Department of Pharmacology and Therapeutics, Faculty of Medicine, University of Porto, Porto, Portugal.


Immune-mediated inflammatory diseases share several pathogenic pathways and this pushes sometimes to extrapolate from one disease or indication to others. A biosimilar can be defined as a biotherapeutic product which is similar in terms of quality, safety, and efficacy to an already licensed reference biotherapeutic product. We review the substrate for extrapolation, the current approval process for biosimilars and the pioneering studies on biosimilars performed in rheumatoid arthritis patients. A biosimilar has the same amino acid sequence as its innovator product. However, post-translational modifications can occur and the current analytical techniques do not allow the final structure. To test the efficacy in one indication, a homogeneous population should be chosen and immunogenicity features are essential in switching and interchangeability.

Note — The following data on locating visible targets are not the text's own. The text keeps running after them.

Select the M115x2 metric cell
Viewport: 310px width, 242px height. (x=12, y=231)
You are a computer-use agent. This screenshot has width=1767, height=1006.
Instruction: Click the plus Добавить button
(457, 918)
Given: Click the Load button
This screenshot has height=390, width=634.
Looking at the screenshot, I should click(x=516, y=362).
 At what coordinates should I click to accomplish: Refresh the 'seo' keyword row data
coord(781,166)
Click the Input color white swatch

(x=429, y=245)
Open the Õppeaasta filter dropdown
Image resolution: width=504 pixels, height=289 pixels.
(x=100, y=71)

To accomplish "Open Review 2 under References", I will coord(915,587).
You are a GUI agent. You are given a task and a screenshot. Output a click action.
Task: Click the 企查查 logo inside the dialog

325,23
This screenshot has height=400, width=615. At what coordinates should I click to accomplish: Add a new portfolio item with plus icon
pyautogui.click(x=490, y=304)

CT-P13 (Remsima™; Inflectra™) is a biosimilar of reference infliximab (Remicade®). It meets most of the requirements for extrapolation. Nevertheless, in inflammatory bowel diseases (IBD) we need more studies to confirm the postulates of extrapolation from rheumatoid arthritis and ankylosing spondylitis to IBD. Furthermore, an effective pharmacovigilance schedule is mandatory to look for immunogenicity and side effects.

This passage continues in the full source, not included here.